The psychology of driving

The Psychology Of Driving And Making It Second Nature.

Driving may be seen as a right of passage, but it requires years before it’s mastered.

Learning to drive is an activity that, like any other, requires practice to master. Although many drivers began learning during their teenage years, many more years of repetitive driving often pass before the skills become committed to your procedural memory, the portion of long-term memory (LTM) dedicated to storing information. Procedural Memory helps in using your mind and body to successfully carry out the “procedures” required to complete a task, such as driving a vehicle.

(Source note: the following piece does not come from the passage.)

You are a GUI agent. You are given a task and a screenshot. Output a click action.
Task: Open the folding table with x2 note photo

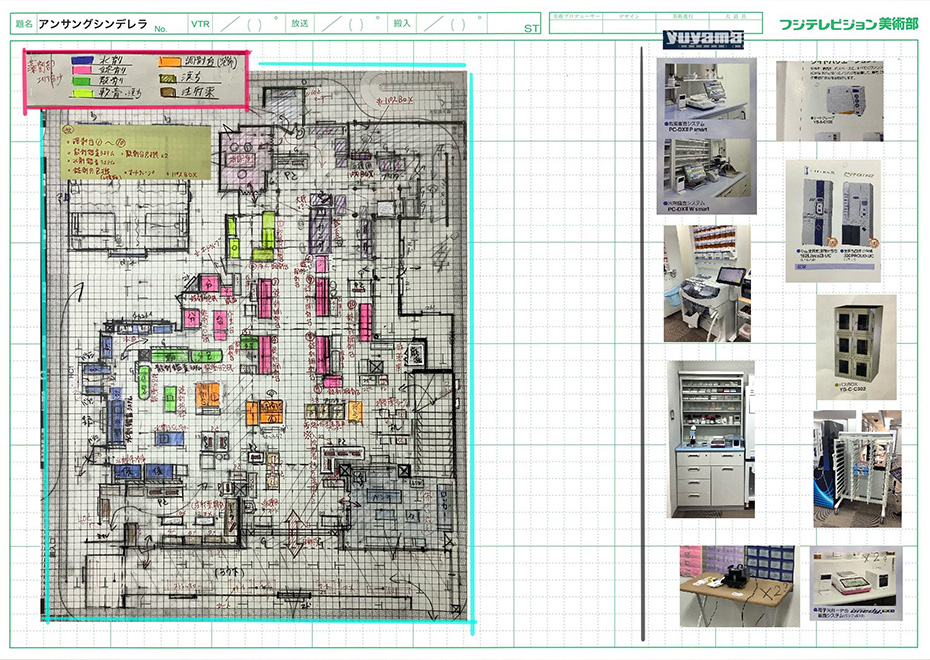pos(737,585)
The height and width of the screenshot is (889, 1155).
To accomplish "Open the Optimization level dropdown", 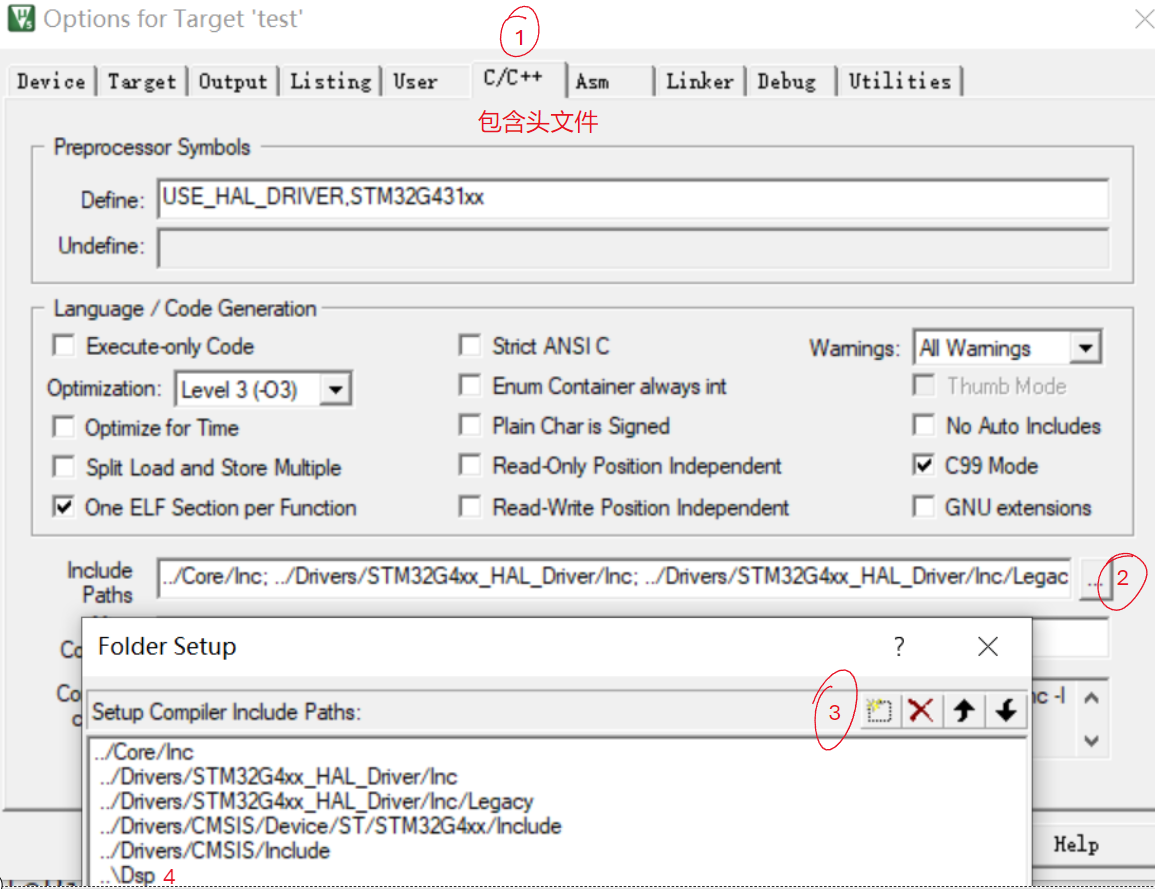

Developing Your Procedural Memory To Drive is a Three Stage Process

When a person begins the learning process to become a safe driver, a three-step process occurs before the skills become semi-automatic. These stages are:

The cognitive phase

Where the skills required are learned one by one. With driving, this includes tasks such as learning the meaning of signs and the rules of the road, as well as developing muscle memory. Muscle memory allows your body to quickly react to situations as needed to effectively operate a vehicle.

The associative phase

Where beginning skills are repeated until they become automated. This is also the phase where ineffectual patterns and/or skills are eliminated as your LTM writes a procedural program that has been shown (through practice) to be effective.

The autonomous phase

Where the acquired skill patterns are perfected over time. If you are middle aged, for example, you are likely to be a safer driver than you were as a teenager, even though you apply less conscious thought to the process.

Sleeping Soon After Practicing Shortens the Learning Process

Studies clearly show that when a person experiences REM sleep soon after practicing a complex new skill, the skill will be remembered more rapidly than if the same person completes a lesson without allowing the brain sufficient sleep time to integrate the skills into the long term procedural memory bank.

Adults helping youngsters learn to drive can reduce the number of driving lessons needed by encouraging their students to sleep soon afterwards, allowing new skills to “stick” to memory more easily.

Factors that Affect Procedural Memory and Driving Abilities

While we are all aware that drinking and driving is a dangerous combination, understanding how external factors (including alcohol and drug use) affect your procedural memory can help explain why driving abilities change in response to different situations.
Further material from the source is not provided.